The myeloma GVAX® vaccine consists of two multiple myeloma cell lines plus K562 cells modified to express GM-CSF which serves as an adjuvant to attract antigen-presenting cells and subsequently generate long-standing immunity.
GVAX® is advancing in clinical trials to evaluate the efficacy of this investigational cancer vaccine for patients with multiple myeloma that have entered in a complete remission.
Over 32,000 people are diagnosed with multiple myeloma annually and the average life expectancy is 5 years. The majority of multiple myeloma patients experience repeated relapse following initial therapy, which includes a variety of combination therapies and the common use of autologous stem cell transplant. Multiple myeloma can change genetically with treatment, and more aggressive clones can evolve over time, making relapsed myeloma more difficult to treat.
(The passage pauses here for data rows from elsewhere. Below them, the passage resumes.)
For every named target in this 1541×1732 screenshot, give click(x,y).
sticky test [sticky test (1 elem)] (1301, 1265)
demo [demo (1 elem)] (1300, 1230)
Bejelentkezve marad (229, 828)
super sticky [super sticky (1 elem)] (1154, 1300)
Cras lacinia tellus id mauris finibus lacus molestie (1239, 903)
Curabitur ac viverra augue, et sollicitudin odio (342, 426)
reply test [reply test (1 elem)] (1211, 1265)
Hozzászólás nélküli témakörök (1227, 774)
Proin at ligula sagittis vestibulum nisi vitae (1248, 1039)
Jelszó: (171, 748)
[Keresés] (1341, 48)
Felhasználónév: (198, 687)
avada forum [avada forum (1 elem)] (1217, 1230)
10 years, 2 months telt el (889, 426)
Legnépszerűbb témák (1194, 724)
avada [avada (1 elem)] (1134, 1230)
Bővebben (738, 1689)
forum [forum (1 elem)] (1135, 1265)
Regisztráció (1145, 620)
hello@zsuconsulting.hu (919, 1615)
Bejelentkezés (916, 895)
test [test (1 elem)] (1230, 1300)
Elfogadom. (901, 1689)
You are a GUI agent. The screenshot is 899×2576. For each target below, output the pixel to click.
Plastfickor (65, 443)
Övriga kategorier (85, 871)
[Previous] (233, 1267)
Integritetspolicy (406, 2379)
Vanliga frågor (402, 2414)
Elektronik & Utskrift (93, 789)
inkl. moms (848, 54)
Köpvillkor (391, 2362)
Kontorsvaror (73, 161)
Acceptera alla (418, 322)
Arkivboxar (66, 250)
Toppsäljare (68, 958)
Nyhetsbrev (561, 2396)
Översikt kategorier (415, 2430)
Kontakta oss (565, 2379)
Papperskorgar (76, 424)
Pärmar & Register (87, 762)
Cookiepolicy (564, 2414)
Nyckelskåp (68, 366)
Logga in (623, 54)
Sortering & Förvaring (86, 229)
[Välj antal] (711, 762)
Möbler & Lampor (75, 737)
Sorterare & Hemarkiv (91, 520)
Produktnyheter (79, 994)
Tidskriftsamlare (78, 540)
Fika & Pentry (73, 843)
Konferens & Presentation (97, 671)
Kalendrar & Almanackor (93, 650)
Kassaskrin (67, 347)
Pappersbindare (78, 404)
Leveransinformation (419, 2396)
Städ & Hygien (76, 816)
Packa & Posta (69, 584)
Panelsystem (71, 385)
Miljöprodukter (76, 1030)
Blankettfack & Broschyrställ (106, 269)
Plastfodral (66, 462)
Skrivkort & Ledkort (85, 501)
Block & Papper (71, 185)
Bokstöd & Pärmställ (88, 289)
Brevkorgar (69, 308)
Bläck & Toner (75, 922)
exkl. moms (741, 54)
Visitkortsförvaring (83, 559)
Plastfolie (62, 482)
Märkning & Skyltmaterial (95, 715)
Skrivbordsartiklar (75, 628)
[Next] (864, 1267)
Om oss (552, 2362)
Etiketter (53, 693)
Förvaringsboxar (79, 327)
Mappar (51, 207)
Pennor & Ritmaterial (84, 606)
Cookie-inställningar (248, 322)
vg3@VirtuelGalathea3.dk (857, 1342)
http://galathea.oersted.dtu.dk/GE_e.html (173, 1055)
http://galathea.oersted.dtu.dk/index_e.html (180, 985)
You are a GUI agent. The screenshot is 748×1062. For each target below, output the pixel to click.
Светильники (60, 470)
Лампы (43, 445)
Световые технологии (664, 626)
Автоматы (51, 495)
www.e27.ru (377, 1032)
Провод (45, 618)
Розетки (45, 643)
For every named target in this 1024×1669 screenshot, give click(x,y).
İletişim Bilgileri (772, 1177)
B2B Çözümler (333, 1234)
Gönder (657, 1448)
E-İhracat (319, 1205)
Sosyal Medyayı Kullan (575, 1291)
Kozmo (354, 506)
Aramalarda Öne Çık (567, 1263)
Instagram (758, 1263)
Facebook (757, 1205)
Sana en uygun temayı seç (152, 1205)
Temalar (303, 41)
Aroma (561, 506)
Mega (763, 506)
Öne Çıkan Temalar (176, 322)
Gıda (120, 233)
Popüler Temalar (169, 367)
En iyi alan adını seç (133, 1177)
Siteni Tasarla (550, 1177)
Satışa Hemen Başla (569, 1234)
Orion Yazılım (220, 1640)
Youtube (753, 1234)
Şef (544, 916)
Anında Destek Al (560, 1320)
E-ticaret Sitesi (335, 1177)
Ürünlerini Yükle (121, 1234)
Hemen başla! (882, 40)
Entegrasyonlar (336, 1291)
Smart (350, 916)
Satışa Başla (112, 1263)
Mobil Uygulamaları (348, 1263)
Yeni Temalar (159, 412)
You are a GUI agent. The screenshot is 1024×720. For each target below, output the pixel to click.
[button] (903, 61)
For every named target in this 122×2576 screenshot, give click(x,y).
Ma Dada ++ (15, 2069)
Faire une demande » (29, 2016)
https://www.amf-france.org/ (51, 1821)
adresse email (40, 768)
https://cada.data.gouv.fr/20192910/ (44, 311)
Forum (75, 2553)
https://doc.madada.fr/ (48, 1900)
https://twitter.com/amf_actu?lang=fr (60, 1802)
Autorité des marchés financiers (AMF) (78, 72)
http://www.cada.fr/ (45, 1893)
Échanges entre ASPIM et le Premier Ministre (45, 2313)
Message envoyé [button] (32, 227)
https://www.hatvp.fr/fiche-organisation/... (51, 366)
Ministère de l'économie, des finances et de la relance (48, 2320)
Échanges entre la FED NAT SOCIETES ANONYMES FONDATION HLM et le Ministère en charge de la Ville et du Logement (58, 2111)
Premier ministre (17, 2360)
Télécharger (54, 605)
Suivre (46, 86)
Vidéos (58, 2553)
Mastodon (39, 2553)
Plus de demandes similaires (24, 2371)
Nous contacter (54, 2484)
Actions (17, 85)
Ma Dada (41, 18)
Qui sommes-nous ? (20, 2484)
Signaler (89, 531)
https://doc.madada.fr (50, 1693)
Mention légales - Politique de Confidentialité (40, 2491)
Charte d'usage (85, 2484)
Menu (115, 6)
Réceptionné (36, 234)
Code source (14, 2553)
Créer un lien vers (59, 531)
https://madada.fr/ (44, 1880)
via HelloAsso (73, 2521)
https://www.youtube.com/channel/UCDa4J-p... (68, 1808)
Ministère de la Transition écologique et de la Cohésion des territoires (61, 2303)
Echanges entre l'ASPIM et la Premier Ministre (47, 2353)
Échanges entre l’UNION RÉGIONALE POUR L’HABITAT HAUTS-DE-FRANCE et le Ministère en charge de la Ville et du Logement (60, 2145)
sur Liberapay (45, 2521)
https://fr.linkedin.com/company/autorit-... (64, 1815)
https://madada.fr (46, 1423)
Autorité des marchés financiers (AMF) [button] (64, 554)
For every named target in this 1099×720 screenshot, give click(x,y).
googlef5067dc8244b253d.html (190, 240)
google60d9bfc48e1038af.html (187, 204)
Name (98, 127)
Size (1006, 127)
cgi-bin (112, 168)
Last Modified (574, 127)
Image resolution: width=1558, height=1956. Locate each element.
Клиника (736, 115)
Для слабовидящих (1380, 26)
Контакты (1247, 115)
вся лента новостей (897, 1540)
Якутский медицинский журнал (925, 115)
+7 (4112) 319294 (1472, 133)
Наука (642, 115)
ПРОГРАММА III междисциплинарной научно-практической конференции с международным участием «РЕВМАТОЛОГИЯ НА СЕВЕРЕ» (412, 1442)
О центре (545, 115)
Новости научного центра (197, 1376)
GVAX® is being tested in a Phase II three-arm randomized clinical trial comparing the efficacy of the allogeneic GM-CSF secreting myeloma vaccine in combination with lenalidomide (with or without Prevnar) compared to lenalidomide and placebo. Patients in the study must be in a near complete response (M-spike negative with persistence of immunofixation) or complete response (M-spike negative, negative immunofixation, and <5% clonal plasma cells on bone marrow) and must be MRD positive by next generation sequencing.
Prior to enrollment, patients must be on a lenalidomide-containing regimen for a minimum of 6 cycles. The depth of response to therapy in myeloma correlates with improved progression free survival. Lenalidomide can augment vaccine responses and current studies seek to examine its use in combination with GVAX® for myeloma patients in near complete response or complete response to deepen clinical response to determine whether it can generate measurable myeloma-specific immunity and longer progression-free and overall survival.